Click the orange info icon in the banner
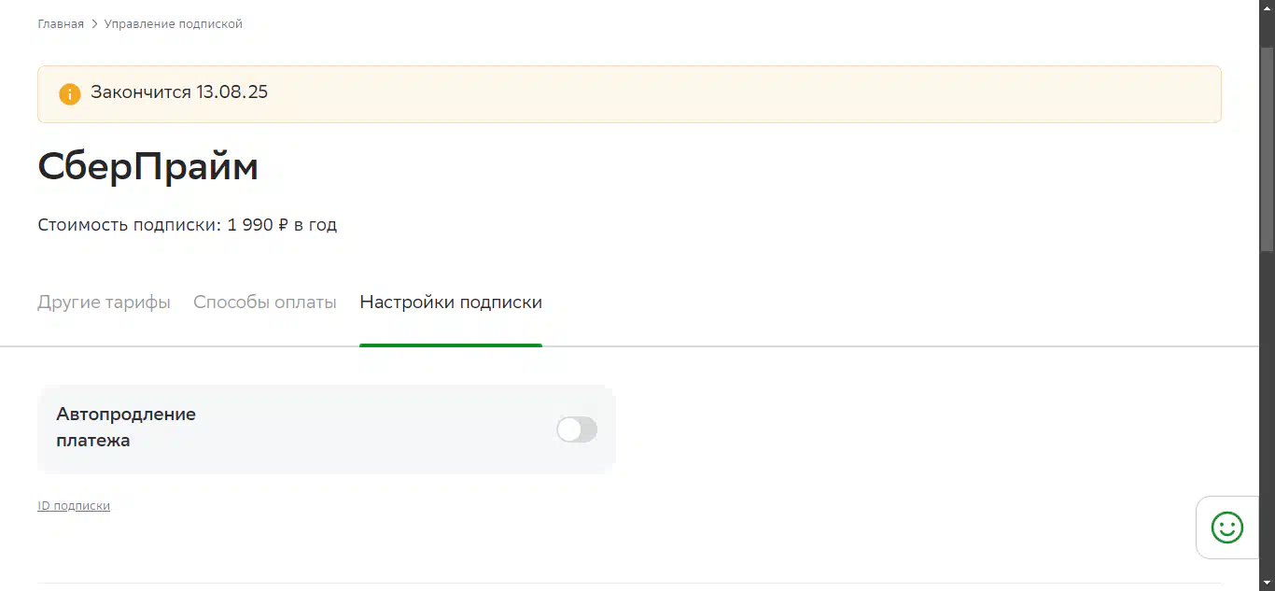 click(70, 93)
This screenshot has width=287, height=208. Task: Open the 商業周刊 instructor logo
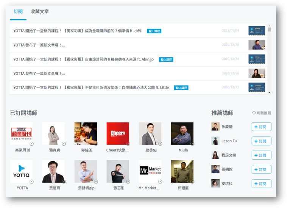(x=22, y=133)
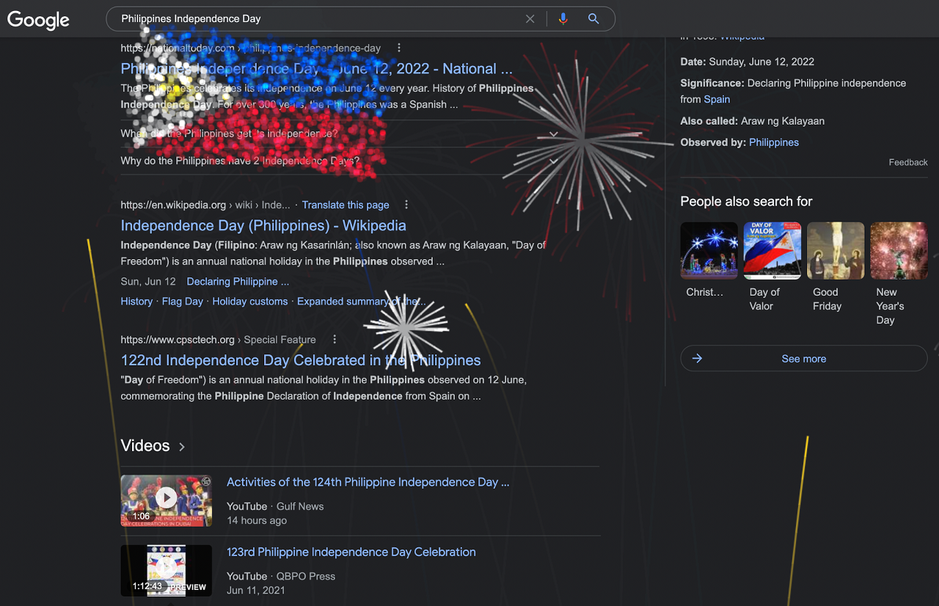Screen dimensions: 939x606
Task: Open the 123rd Philippine Independence Day video thumbnail
Action: (167, 570)
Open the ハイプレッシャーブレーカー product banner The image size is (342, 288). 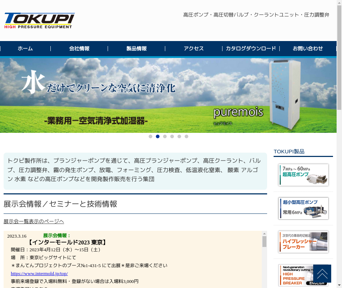pos(303,242)
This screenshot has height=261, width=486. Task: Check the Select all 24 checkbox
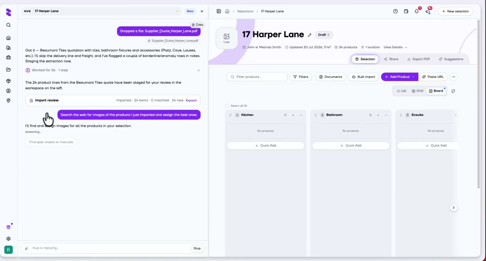pos(227,106)
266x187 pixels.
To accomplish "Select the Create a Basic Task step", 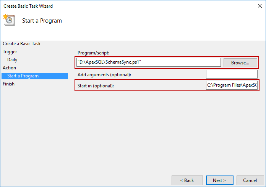I will tap(22, 44).
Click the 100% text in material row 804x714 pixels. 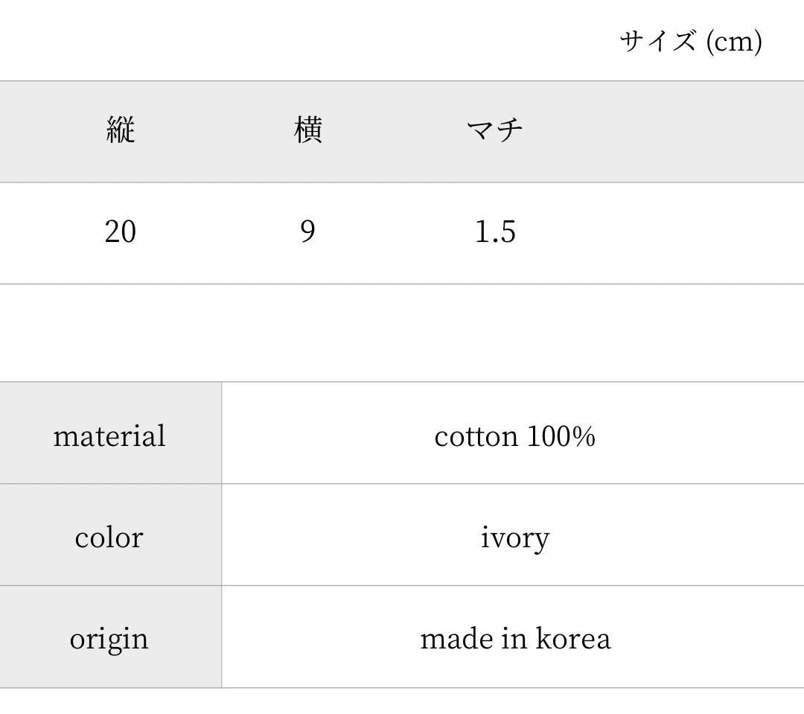coord(561,436)
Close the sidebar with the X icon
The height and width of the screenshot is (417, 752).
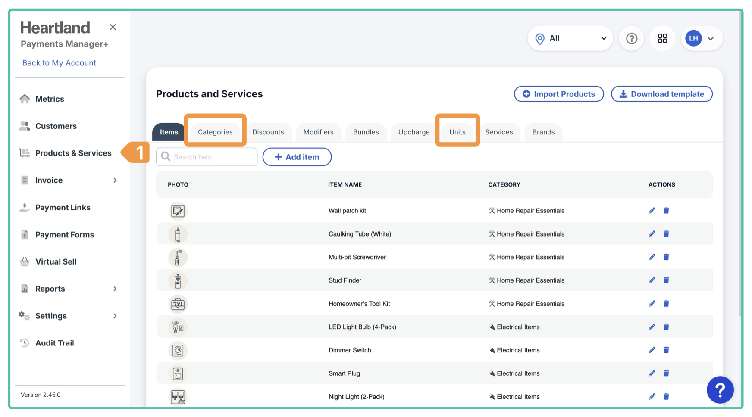(x=113, y=27)
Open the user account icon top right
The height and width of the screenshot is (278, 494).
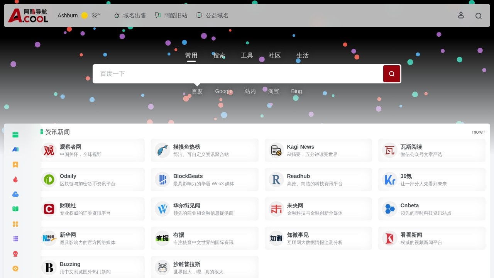pyautogui.click(x=461, y=15)
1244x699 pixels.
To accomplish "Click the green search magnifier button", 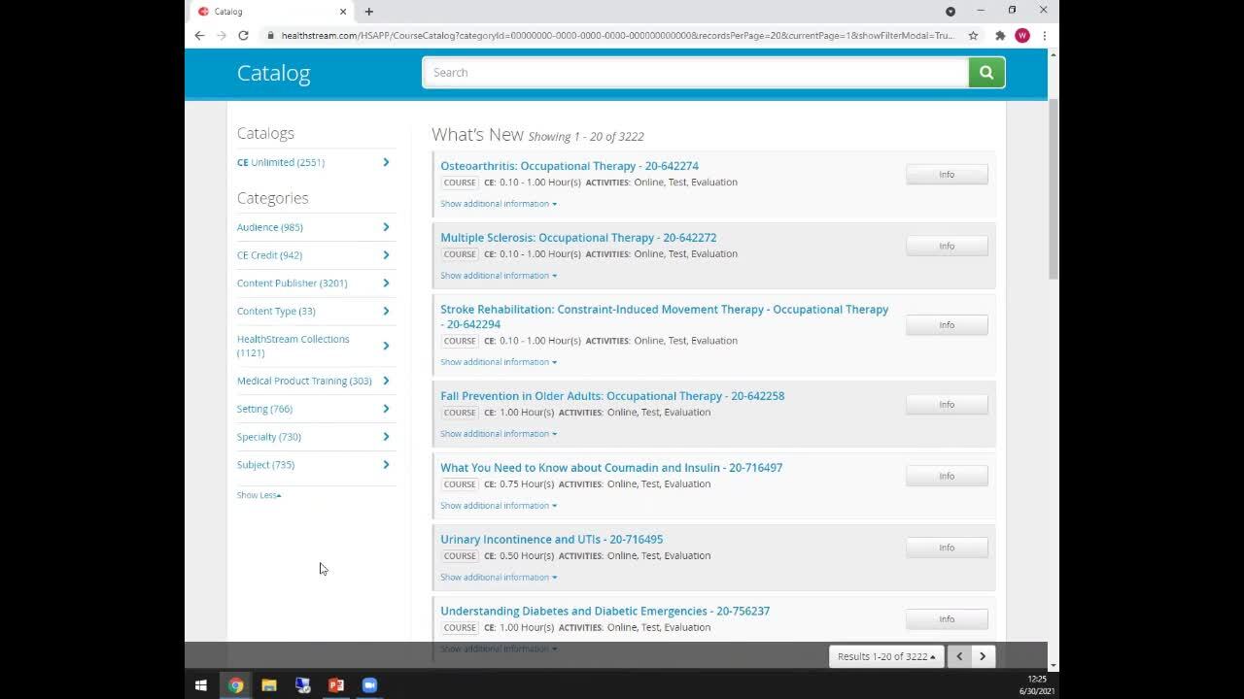I will tap(985, 73).
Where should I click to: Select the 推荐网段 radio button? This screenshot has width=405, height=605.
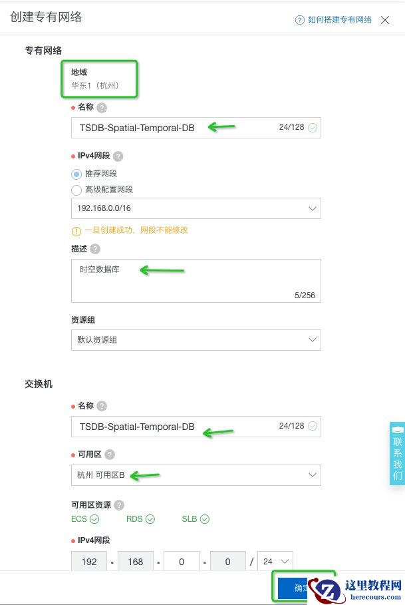74,174
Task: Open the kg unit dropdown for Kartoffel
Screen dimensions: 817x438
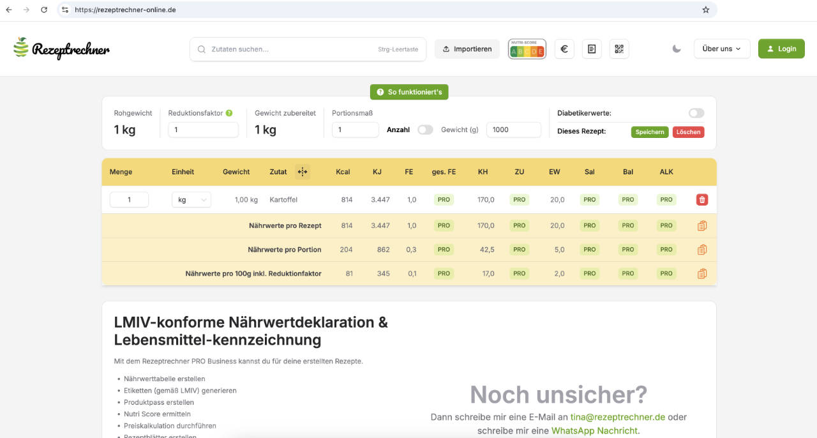Action: 191,199
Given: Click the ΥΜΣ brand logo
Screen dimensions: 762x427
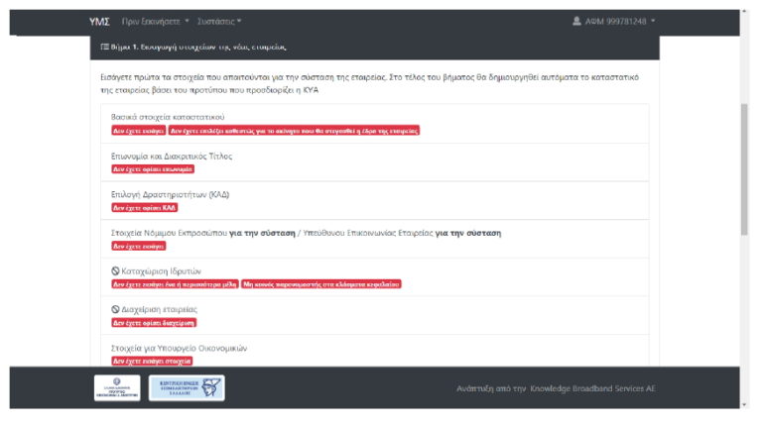Looking at the screenshot, I should 99,21.
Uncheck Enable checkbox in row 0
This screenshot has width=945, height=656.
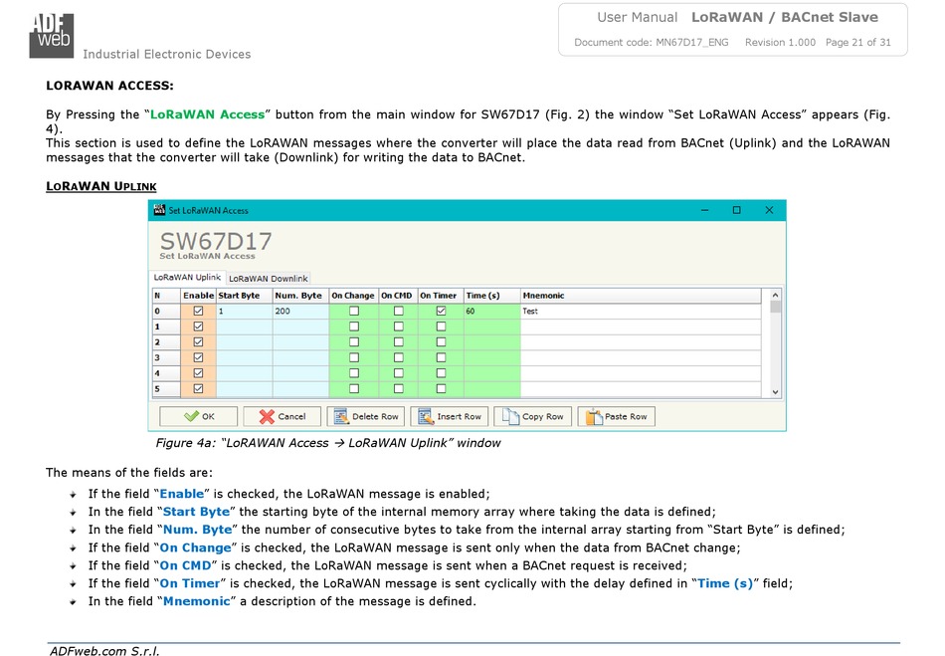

**Problem:** Above are the records. Copy exactly, and only, the lines from the line containing "Task: Open the kg unit dropdown for Kartoffel" through the last one, omitting any pictures.

**Response area:**
Task: Open the kg unit dropdown for Kartoffel
Screen dimensions: 817x438
Action: 191,199
Given: Click the ΥΜΣ brand logo
Screen dimensions: 762x427
Looking at the screenshot, I should 99,21.
Uncheck Enable checkbox in row 0
This screenshot has width=945, height=656.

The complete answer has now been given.